▶ [AIM OF THE EXERCISE]: Your response should be every line from the entries that includes the string "tool".

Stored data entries
----

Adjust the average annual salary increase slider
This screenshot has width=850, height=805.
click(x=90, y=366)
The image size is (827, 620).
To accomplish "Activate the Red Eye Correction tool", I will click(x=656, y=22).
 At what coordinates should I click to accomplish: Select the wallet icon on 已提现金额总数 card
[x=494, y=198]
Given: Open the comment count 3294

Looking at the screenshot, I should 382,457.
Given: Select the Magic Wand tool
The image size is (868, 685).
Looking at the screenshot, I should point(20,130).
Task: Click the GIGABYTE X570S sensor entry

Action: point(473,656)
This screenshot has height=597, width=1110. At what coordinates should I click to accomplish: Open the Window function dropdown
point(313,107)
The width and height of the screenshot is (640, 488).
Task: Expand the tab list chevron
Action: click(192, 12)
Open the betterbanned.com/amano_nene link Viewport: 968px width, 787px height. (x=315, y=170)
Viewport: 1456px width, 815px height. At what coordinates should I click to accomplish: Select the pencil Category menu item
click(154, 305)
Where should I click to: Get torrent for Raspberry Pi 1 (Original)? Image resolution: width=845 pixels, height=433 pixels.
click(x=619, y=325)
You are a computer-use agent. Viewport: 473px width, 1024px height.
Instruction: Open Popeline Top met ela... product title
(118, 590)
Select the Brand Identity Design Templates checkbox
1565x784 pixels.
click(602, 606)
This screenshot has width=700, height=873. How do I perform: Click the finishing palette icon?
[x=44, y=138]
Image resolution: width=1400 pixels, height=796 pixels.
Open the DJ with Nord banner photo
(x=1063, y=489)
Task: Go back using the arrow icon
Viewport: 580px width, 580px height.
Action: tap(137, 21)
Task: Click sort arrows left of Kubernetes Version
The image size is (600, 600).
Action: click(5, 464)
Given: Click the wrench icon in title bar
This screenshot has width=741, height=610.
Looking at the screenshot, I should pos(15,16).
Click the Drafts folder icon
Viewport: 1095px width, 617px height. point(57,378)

----

▶ [OUTPUT FOR THIS EXERCISE]:
To accomplish "Activate the Red Eye Correction tool", I will click(x=656, y=22).
Given: Select the Magic Wand tool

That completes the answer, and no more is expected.